* What needs to be done:
Pictures stay out of the copy. Everything else in the records must be repeated exactly.

* Input material:
===
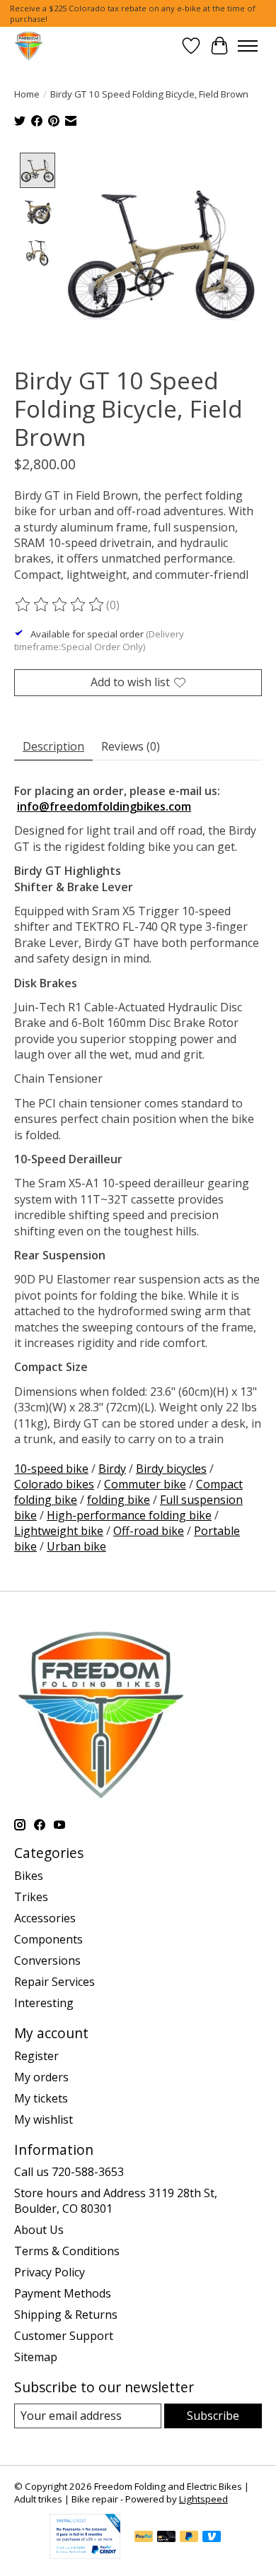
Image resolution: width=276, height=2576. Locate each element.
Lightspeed (203, 2499)
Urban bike (76, 1546)
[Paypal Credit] (85, 2555)
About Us (39, 2229)
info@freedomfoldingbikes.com (104, 806)
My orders (41, 2077)
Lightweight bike (58, 1531)
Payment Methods (62, 2293)
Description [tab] (53, 746)
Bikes (28, 1875)
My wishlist (43, 2119)
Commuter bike (145, 1484)
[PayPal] (143, 2538)
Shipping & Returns (65, 2314)
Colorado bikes (54, 1484)
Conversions (47, 1960)
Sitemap (35, 2357)
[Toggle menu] (248, 46)
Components (48, 1939)
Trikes (31, 1897)
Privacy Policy (49, 2272)
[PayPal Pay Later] (189, 2538)
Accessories (45, 1918)
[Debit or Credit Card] (166, 2538)
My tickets (41, 2098)
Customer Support (63, 2335)
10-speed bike (51, 1468)
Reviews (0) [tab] (130, 746)
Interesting (44, 2003)
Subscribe (213, 2415)
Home (27, 94)
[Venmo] (211, 2538)
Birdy (112, 1468)
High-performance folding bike (129, 1515)
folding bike (118, 1499)
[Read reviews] (60, 604)
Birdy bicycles (171, 1468)
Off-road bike (148, 1531)
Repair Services (54, 1981)
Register (36, 2056)
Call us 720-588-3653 (69, 2172)
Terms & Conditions (67, 2251)
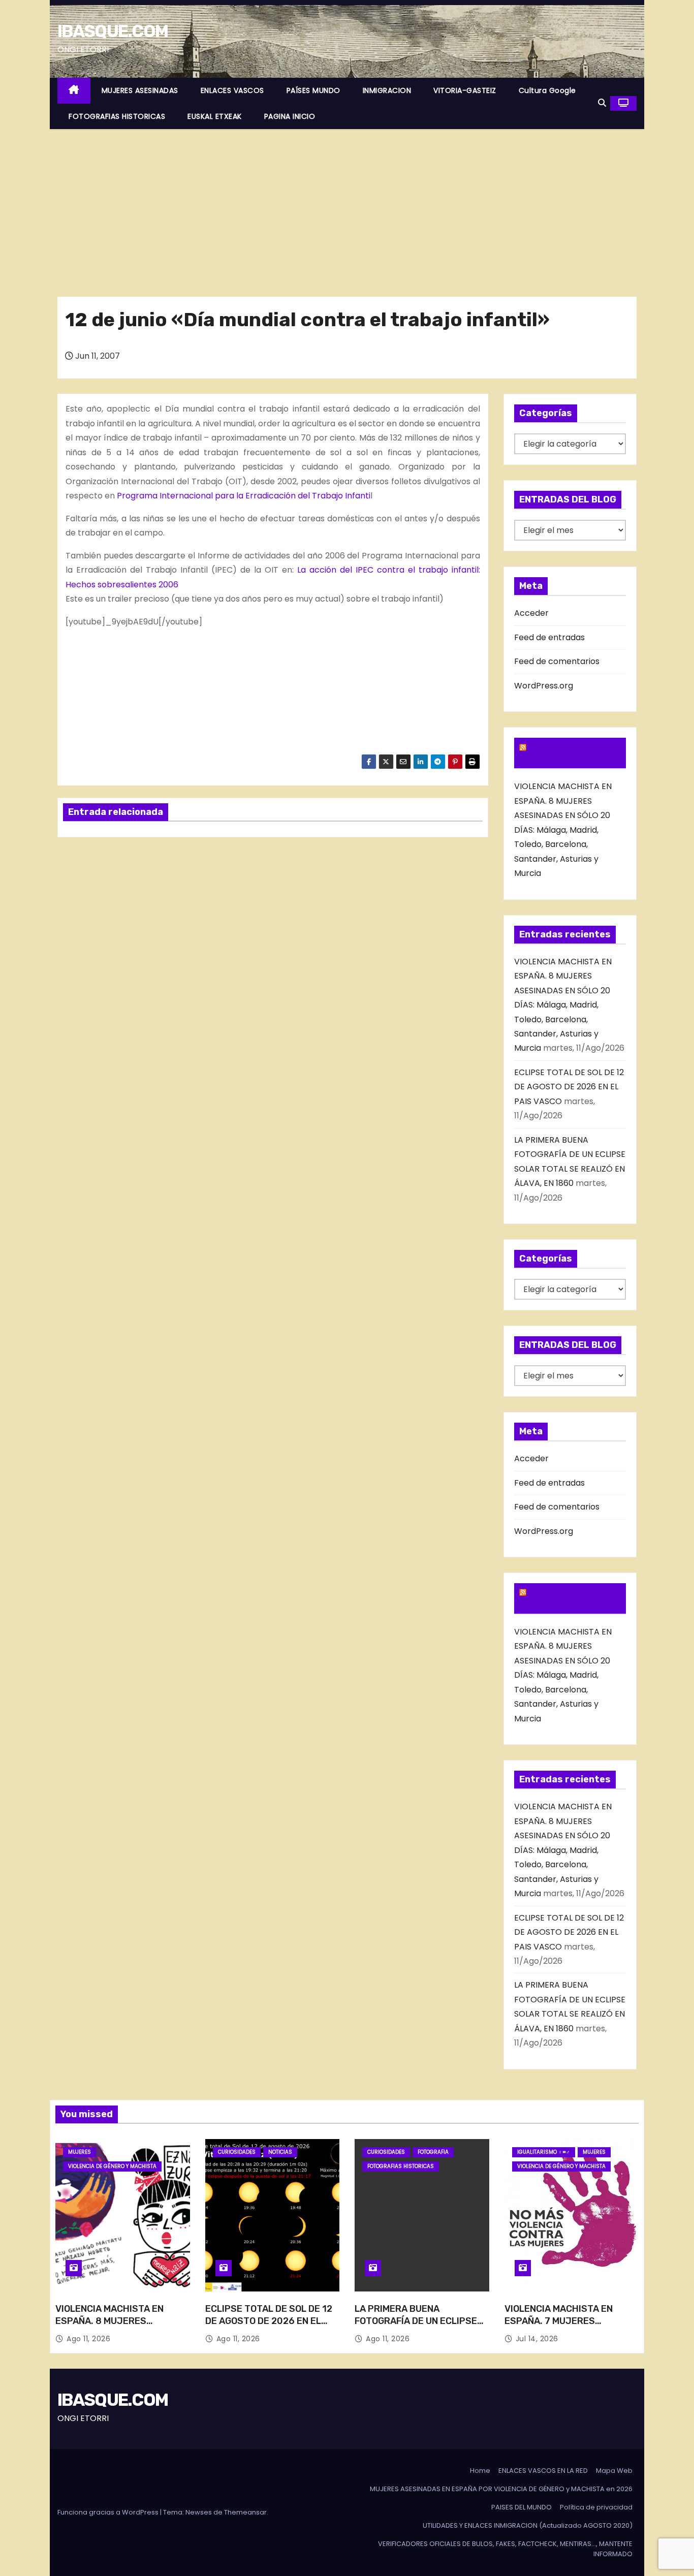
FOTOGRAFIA (433, 2152)
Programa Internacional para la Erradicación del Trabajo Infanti (243, 495)
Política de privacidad (596, 2507)
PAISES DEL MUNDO (521, 2507)
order (269, 423)
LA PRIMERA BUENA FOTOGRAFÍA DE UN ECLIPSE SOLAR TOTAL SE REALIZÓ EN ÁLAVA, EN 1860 (418, 2327)
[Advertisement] (347, 205)
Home (480, 2470)
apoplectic (128, 409)
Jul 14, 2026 (537, 2339)
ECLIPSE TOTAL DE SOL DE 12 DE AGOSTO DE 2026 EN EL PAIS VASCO (569, 1086)
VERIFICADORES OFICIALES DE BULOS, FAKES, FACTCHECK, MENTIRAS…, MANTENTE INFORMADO (505, 2549)
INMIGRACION (387, 90)
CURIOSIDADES (237, 2152)
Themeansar (245, 2512)
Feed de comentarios (557, 661)
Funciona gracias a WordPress (108, 2512)
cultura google (547, 90)
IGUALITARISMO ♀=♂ (543, 2152)
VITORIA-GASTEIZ (464, 90)
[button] (602, 103)
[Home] (73, 91)
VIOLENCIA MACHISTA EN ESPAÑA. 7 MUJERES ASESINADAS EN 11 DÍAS (558, 2321)
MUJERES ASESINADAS (140, 90)
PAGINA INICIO (290, 116)
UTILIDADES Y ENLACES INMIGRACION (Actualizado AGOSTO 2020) (528, 2525)
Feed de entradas (549, 637)
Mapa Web (614, 2470)
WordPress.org (543, 686)
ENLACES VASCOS (232, 90)
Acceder (531, 613)
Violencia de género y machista (112, 2166)
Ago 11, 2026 (88, 2339)
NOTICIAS (280, 2152)
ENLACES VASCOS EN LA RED (543, 2470)
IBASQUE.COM (112, 31)
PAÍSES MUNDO (313, 90)
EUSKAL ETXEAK (214, 116)
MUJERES (79, 2152)
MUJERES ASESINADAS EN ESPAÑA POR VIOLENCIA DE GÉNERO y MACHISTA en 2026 (501, 2489)
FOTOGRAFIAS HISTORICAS (117, 116)
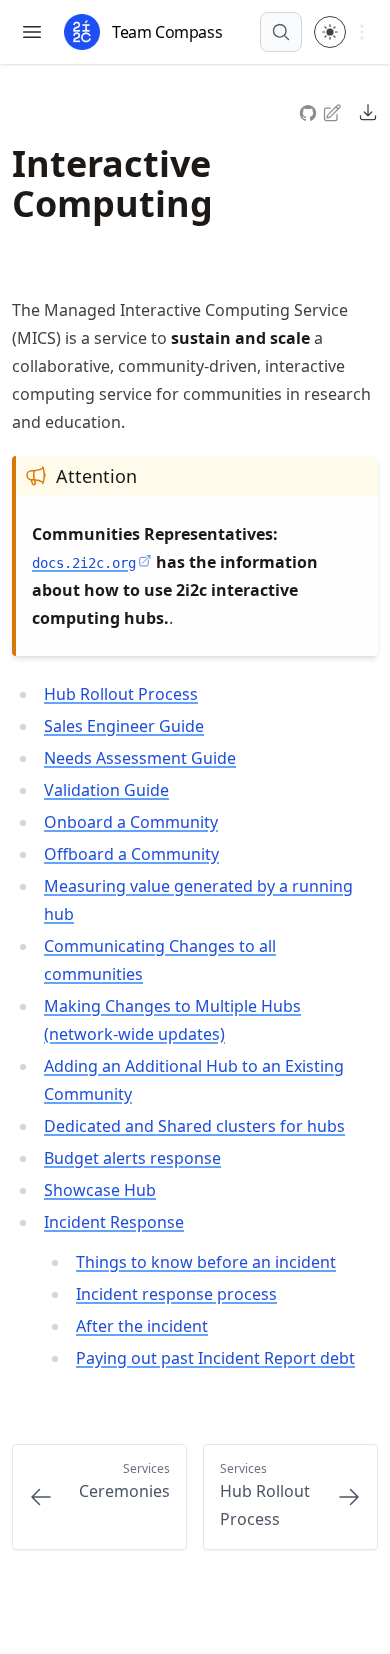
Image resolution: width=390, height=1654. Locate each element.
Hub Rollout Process (121, 694)
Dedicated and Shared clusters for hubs (194, 1126)
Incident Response (114, 1222)
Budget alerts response (132, 1158)
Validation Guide (106, 790)
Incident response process (176, 1294)
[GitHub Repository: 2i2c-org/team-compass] (310, 110)
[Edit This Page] (334, 111)
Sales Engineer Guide (124, 726)
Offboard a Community (131, 854)
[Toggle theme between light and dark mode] (330, 32)
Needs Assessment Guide (140, 758)
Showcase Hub (100, 1190)
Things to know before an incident (206, 1262)
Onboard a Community (131, 822)
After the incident (142, 1326)
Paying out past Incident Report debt (215, 1358)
===
* Solution for this problem:
Image resolution: width=276, height=2576. Locate each element.
Lightspeed (203, 2499)
Urban bike (76, 1546)
[Paypal Credit] (85, 2555)
About Us (39, 2229)
info@freedomfoldingbikes.com (104, 806)
My orders (41, 2077)
Lightweight bike (58, 1531)
Payment Methods (62, 2293)
Description [tab] (53, 746)
Bikes (28, 1875)
My wishlist (43, 2119)
Commuter bike (145, 1484)
[PayPal] (143, 2538)
Shipping & Returns (65, 2314)
Colorado bikes (54, 1484)
Conversions (47, 1960)
Sitemap (35, 2357)
[Toggle menu] (248, 46)
Components (48, 1939)
Trikes (31, 1897)
Privacy Policy (49, 2272)
[PayPal Pay Later] (189, 2538)
Accessories (45, 1918)
[Debit or Credit Card] (166, 2538)
My tickets (41, 2098)
Customer Support (63, 2335)
10-speed bike (51, 1468)
Reviews (0) [tab] (130, 746)
Interesting (44, 2003)
Subscribe (213, 2415)
Home (27, 94)
[Venmo] (211, 2538)
Birdy (112, 1468)
High-performance folding bike (129, 1515)
folding bike (118, 1499)
[Read reviews] (60, 604)
Birdy bicycles (171, 1468)
Off-road bike (148, 1531)
Repair Services (54, 1981)
Register (36, 2056)
Call us 720-588-3653 (69, 2172)
Terms & Conditions (67, 2251)
FOTOGRAFIA (433, 2152)
Programa Internacional para la Erradicación del Trabajo Infanti (243, 495)
Política de privacidad (596, 2507)
PAISES DEL MUNDO (521, 2507)
order (269, 423)
LA PRIMERA BUENA FOTOGRAFÍA DE UN ECLIPSE SOLAR TOTAL SE REALIZÓ EN ÁLAVA, EN 1860 (418, 2327)
[Advertisement] (347, 205)
Home (480, 2470)
apoplectic (128, 409)
Jul 14, 2026 (537, 2339)
ECLIPSE TOTAL DE SOL DE 12 DE AGOSTO DE 2026 EN EL PAIS VASCO (569, 1086)
VERIFICADORES OFICIALES DE BULOS, FAKES, FACTCHECK, MENTIRAS…, MANTENTE INFORMADO (505, 2549)
INMIGRACION (387, 90)
CURIOSIDADES (237, 2152)
Themeansar (245, 2512)
Feed de comentarios (557, 661)
Funciona gracias a WordPress (108, 2512)
cultura google (547, 90)
IGUALITARISMO ♀=♂ (543, 2152)
VITORIA-GASTEIZ (464, 90)
[button] (602, 103)
[Home] (73, 91)
VIOLENCIA MACHISTA EN ESPAÑA. 7 MUJERES ASESINADAS EN 11 DÍAS (558, 2321)
MUJERES ASESINADAS (140, 90)
PAGINA INICIO (290, 116)
UTILIDADES Y ENLACES INMIGRACION (Actualizado AGOSTO 2020) (528, 2525)
Feed de entradas (549, 637)
Mapa Web (614, 2470)
WordPress.org (543, 686)
ENLACES VASCOS (232, 90)
Acceder (531, 613)
Violencia de género y machista (112, 2166)
Ago 11, 2026 (88, 2339)
NOTICIAS (280, 2152)
ENLACES VASCOS EN LA RED (543, 2470)
IBASQUE.COM (112, 31)
PAÍSES MUNDO (313, 90)
EUSKAL ETXEAK (214, 116)
MUJERES (79, 2152)
MUJERES ASESINADAS EN ESPAÑA POR VIOLENCIA DE GÉNERO y MACHISTA en 2026 (501, 2489)
FOTOGRAFIAS HISTORICAS (117, 116)
Image resolution: width=390, height=1654. Locate each element.
Hub Rollout Process (121, 694)
Dedicated and Shared clusters for hubs (194, 1126)
Incident Response (114, 1222)
Budget alerts response (132, 1158)
Validation Guide (106, 790)
Incident response process (176, 1294)
[GitHub Repository: 2i2c-org/team-compass] (310, 110)
[Edit This Page] (334, 111)
Sales Engineer Guide (124, 726)
Offboard a Community (131, 854)
[Toggle theme between light and dark mode] (330, 32)
Needs Assessment Guide (140, 758)
Showcase Hub (100, 1190)
Things to know before an incident (206, 1262)
Onboard a Community (131, 822)
After the incident (142, 1326)
Paying out past Incident Report debt (215, 1358)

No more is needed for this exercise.